En el texto sobre el plan antidéficit que aparece más abajo, el último párrafo critica varias medidas del Gobierno por malgastar recursos. Enumera todas esas medidas.

- TEXTO EXTRAÍDO:
--------------------
El Gobierno de ZP ha aprobado por un voto de diferencia su paquete de medidas antidéficit público. Reducir el sueldo a los funcionarios y congelar las pensiones durante 2011 son las dos medidas estrella de este plan.
Resulta curioso que la crisis creada por los bancos la tengan que pagar estos dos colectivos y, mucho me temo, en un futuro, todos los demás eslabones débiles de la cadena social: es decir, parados, contratados temporales etc etc. De hecho, se oye run run de que se negocia una reforma laboral. Dos palabras que, así de juntitas, una detrás de la otra, nunca han deparado nada bueno para la clase trabajadora.
Resulta curioso que a esos mismos bancos que fueron los culpables de la crisis el Gobierno izquierdista y progre de ZP (jajajajajaja, perdón) les haya sancionado duramente con una lluvia de miles de millones de euros para que, los pobrecitos, cuadraran sus maltrechas cuentas. ¡¡¡¡Y vaya si las han cuadrado a la vista de los beneficios que la banca ha seguido ganando durante 2010!!!!!
Si a ese despropósito sumamos la errática política económica del gobierno anterior, sí sí el de el ínclito Aznar que puso todos los huevos en la cesta de la especulación-construcción hasta que la pobre cesta se partió por la mitad y el afán de ZP por convertir a los ciudadanos en perceptores de limosna pública en lugar de gestionar el estado, nos encontramos con lo que tenemos.
Y es que hay que recordar que el déficit no procede del sueldo de los funcionarios (gastos corrientes y molientes) ni de las pensiones (que es cuestión de la Caja de la Seguridad Social). Estamos hablando de que el gobierno ha derrohado dinero en cheques-bebe que no aportan nada a las familias en lugar de potenciar la red de escuelas infantiles, creando así servicios y empleo. Ha dilapidado recursos en ayudas para pagar los alquileres en lugar de gravar las viviendas vacías logrando así una mayor recaudación y/o aumentar el parque de pisos en alquiler con la consiguiente bajada del precio de los mismos. Otro tanto cabe mencionar de la reducción de 400 euros en el IRPF (medida adoptada sin tener en cuenta el coste) o la aprobación de leyes como la de dependencia sin estudiar previamente el impacto económico de la misma.
--------------------
- DATOS DEL EJERCICIO:
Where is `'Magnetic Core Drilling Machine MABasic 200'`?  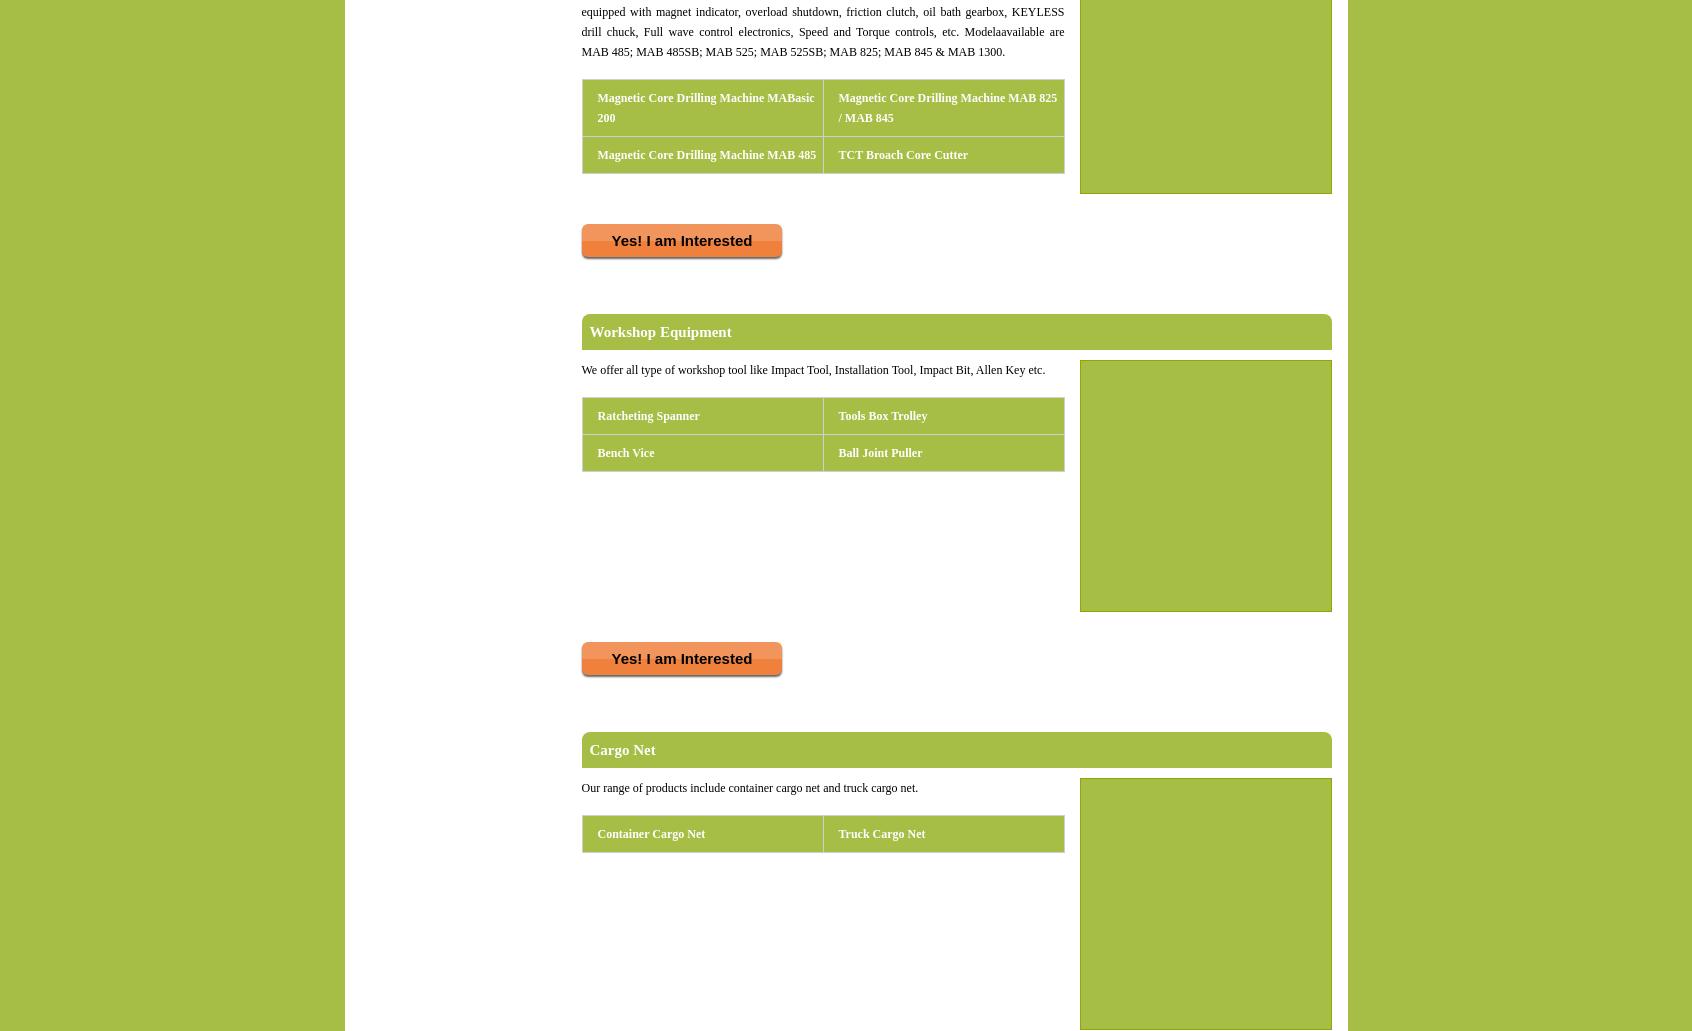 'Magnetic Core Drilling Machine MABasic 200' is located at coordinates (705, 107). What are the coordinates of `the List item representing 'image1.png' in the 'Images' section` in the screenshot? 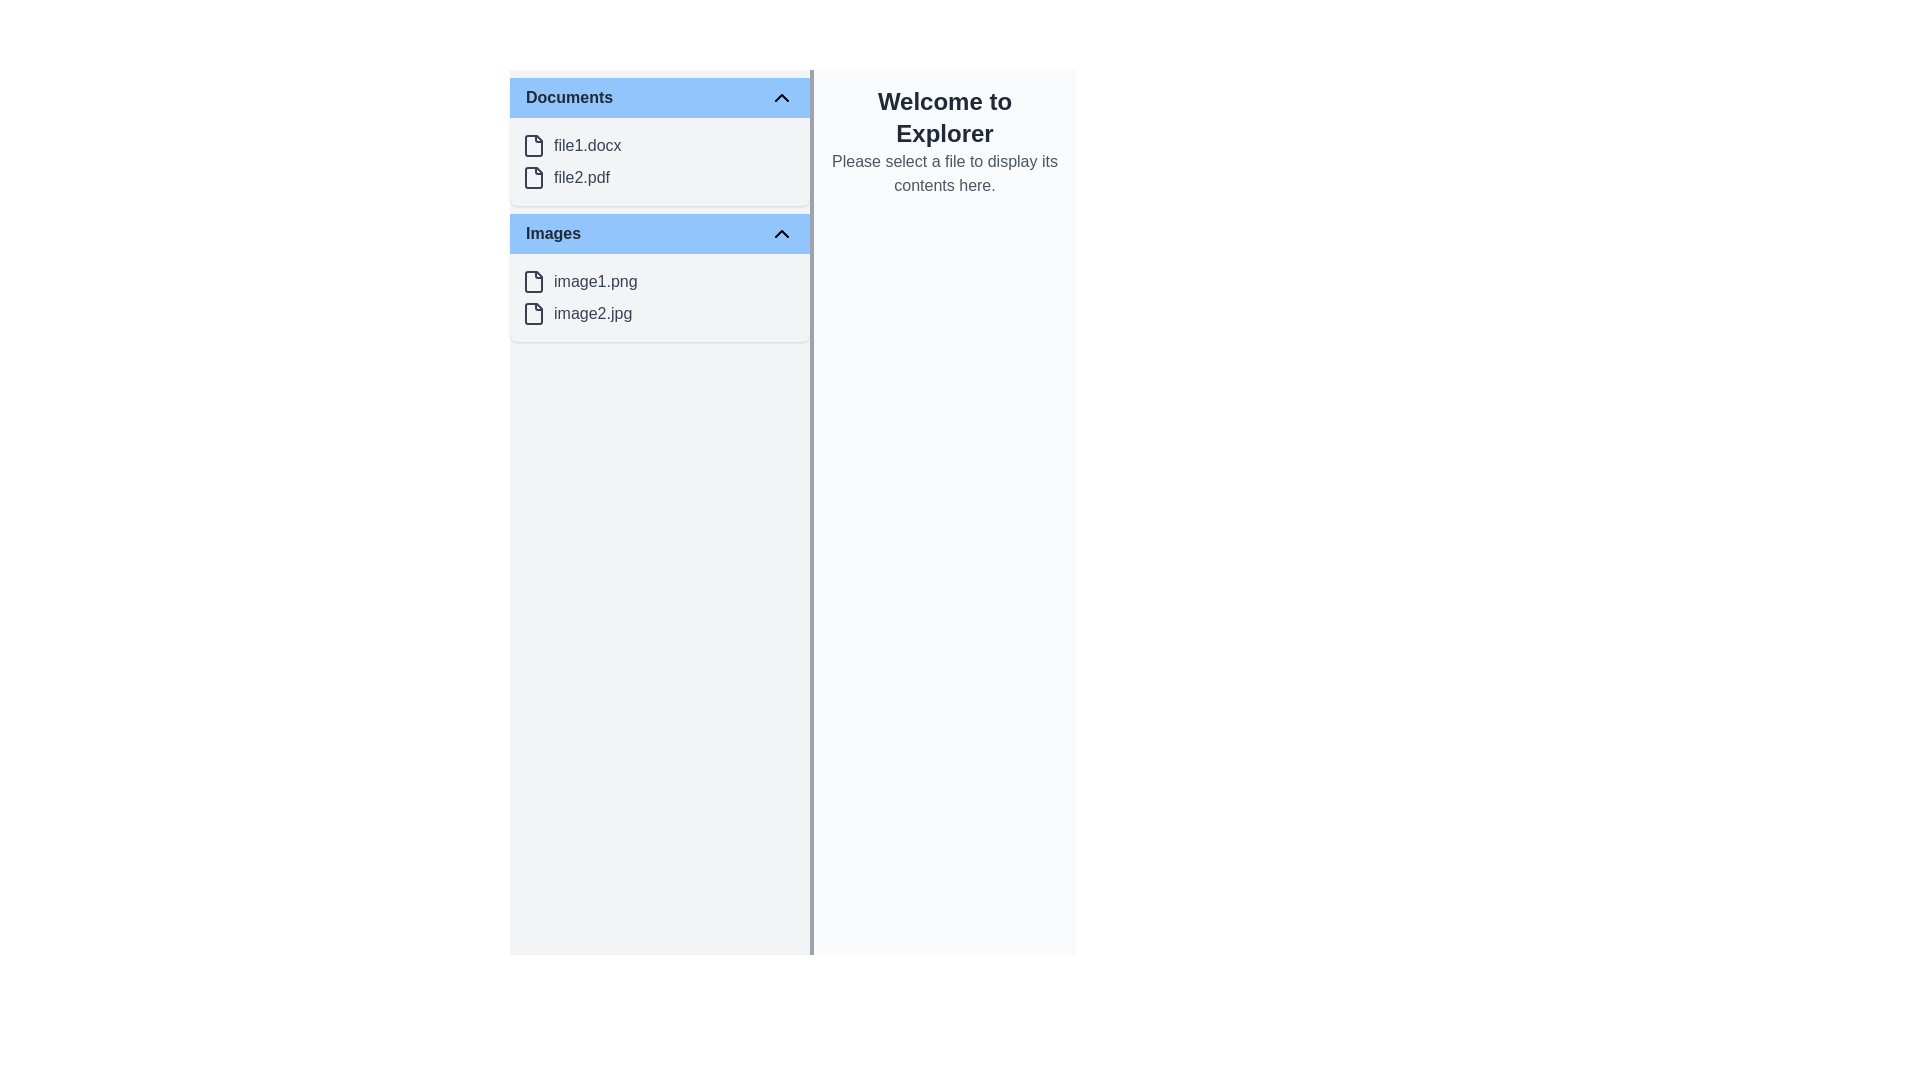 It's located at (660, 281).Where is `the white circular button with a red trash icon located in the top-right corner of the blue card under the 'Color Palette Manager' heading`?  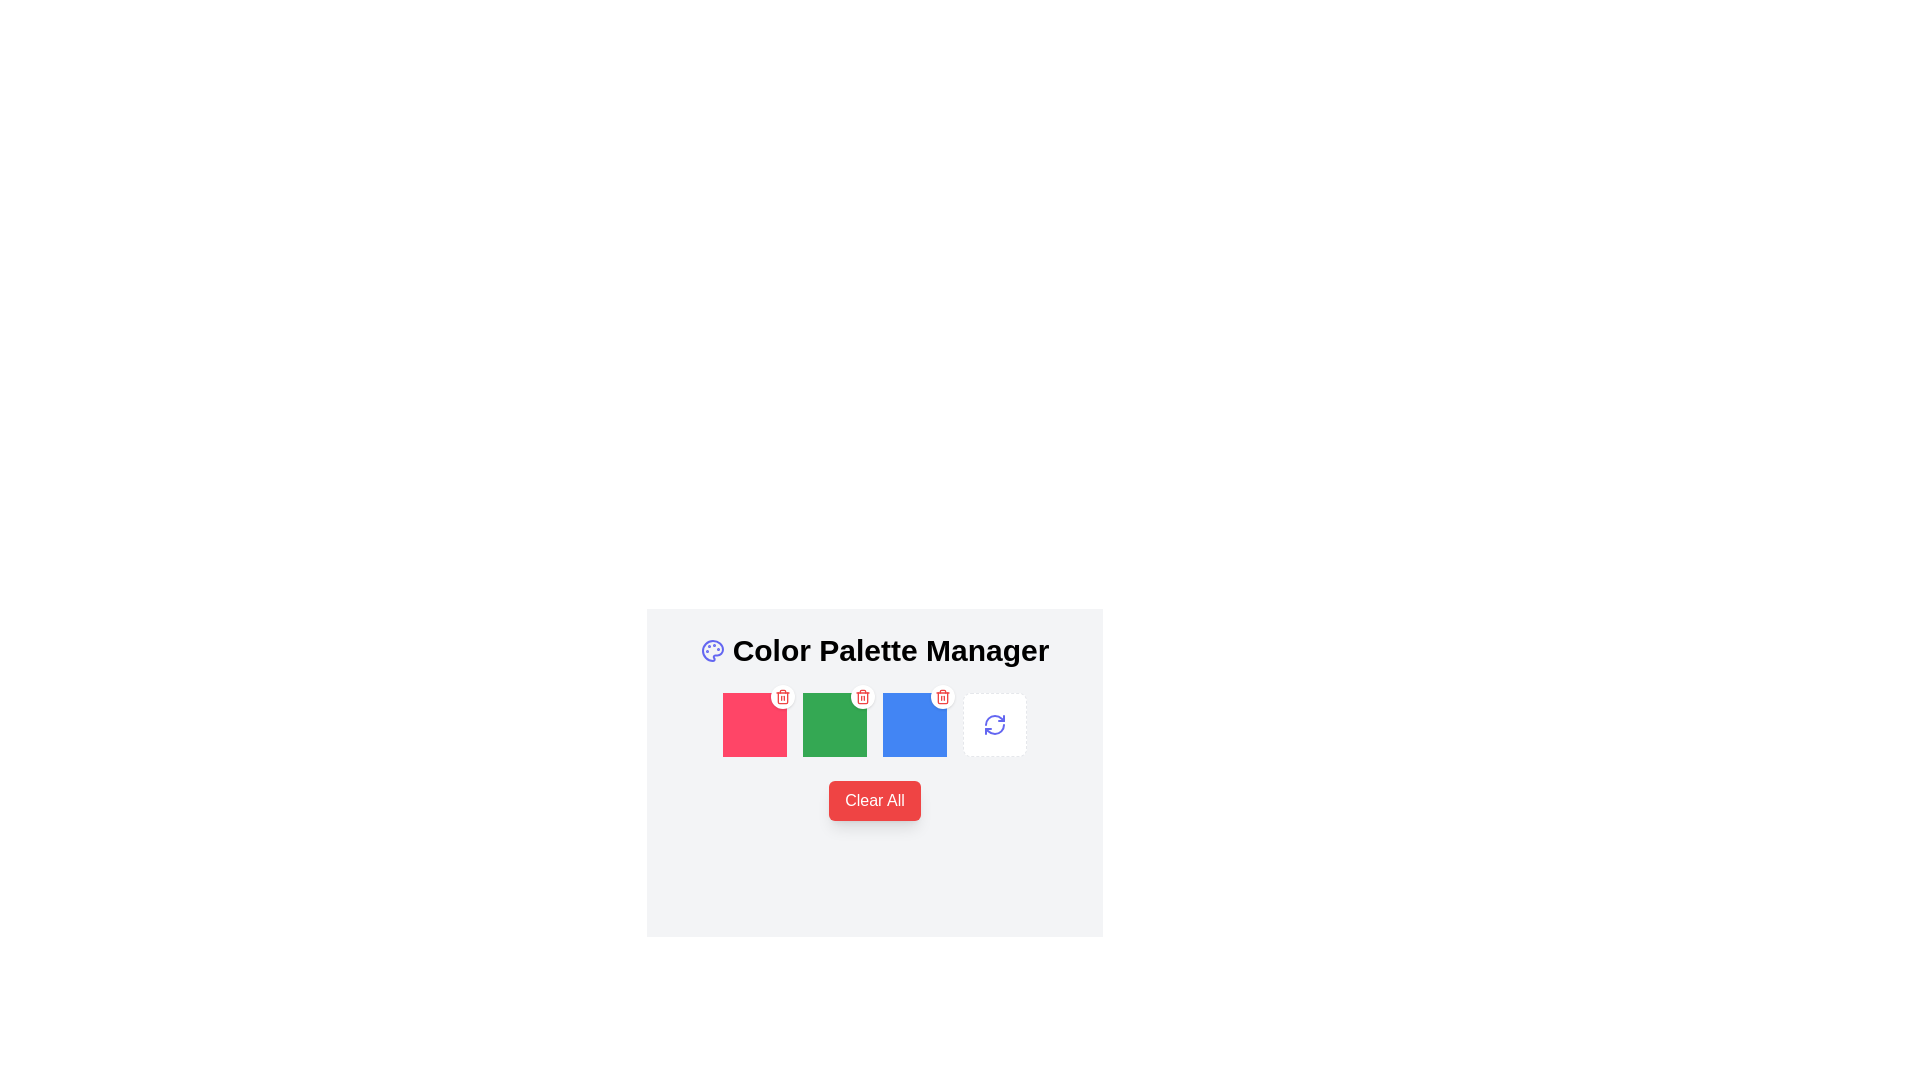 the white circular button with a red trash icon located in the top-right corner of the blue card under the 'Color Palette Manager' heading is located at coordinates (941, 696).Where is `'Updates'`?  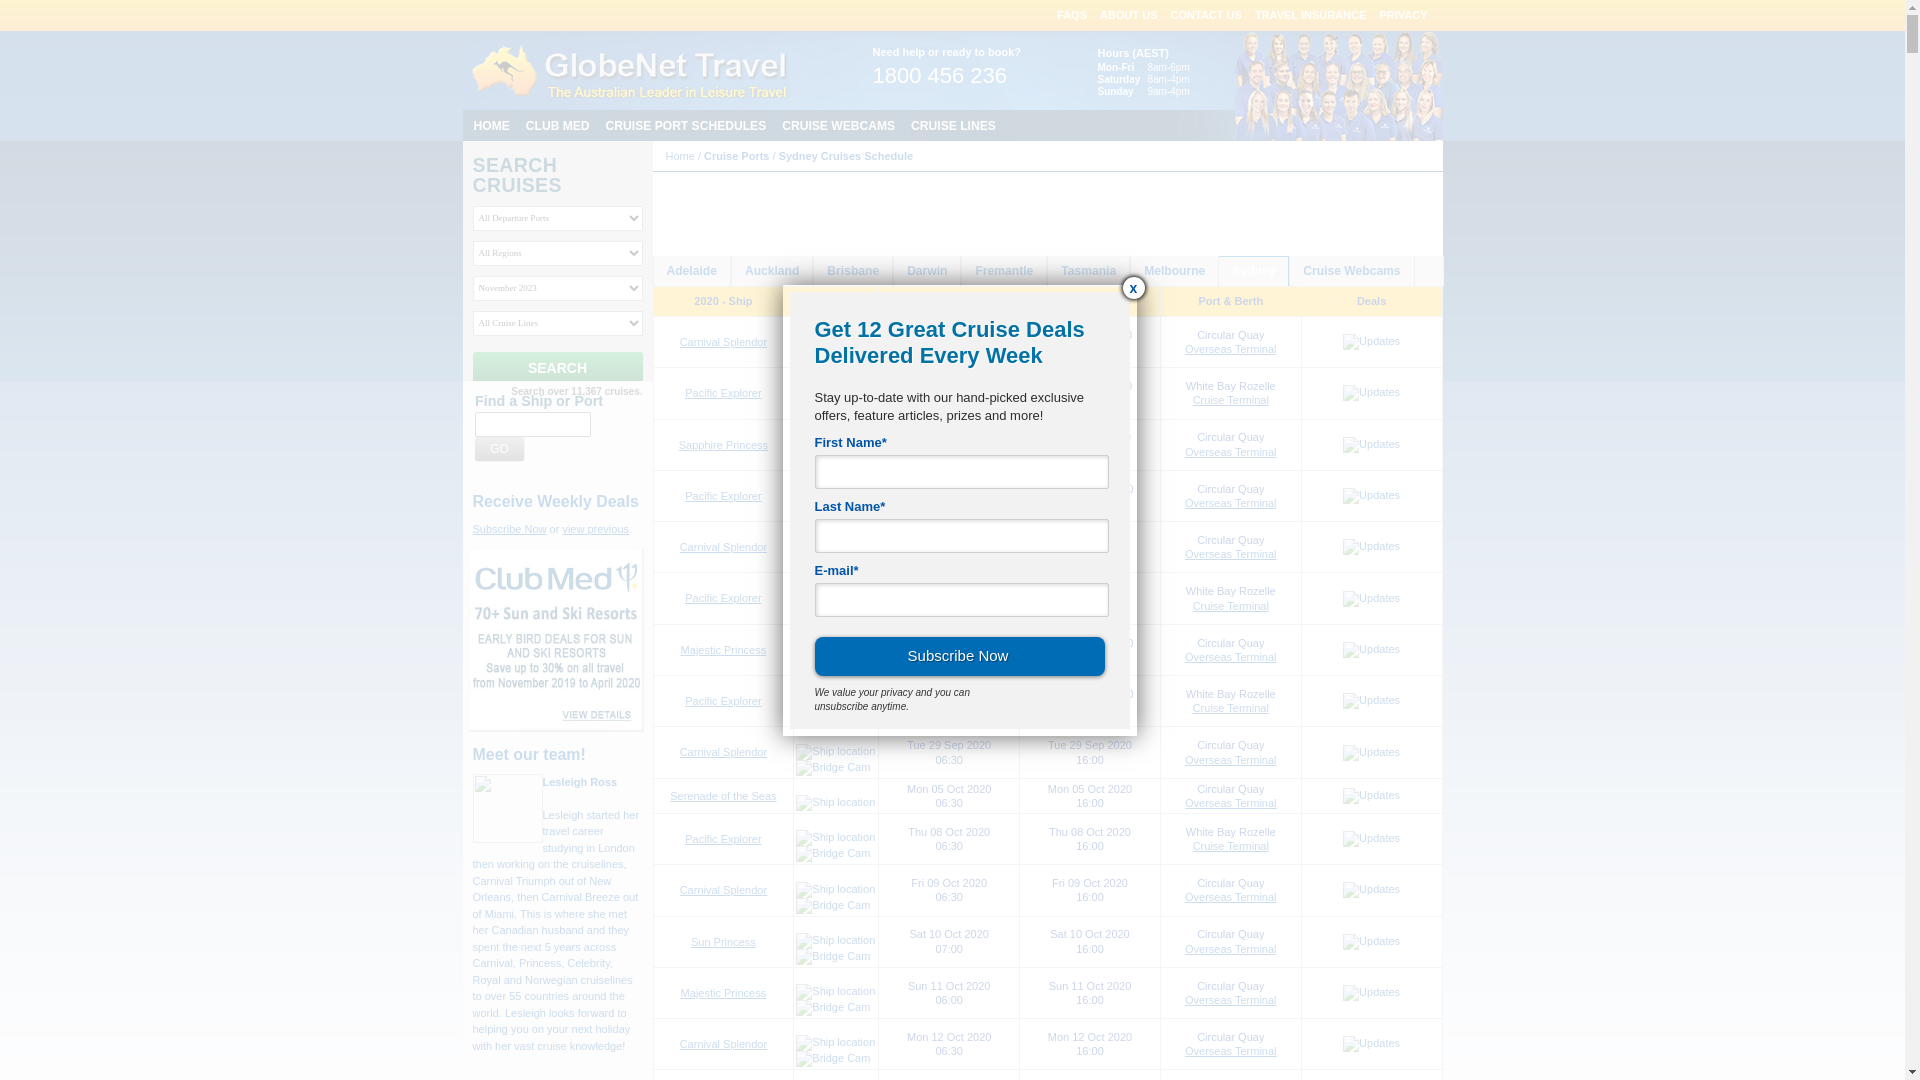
--------------------
- RESULTADO DEL EJERCICIO:
- Los cheques-bebé
- Las ayudas para pagar los alquileres
- La reducción de 400 euros en el IRPF
- La aprobación de leyes como la de dependencia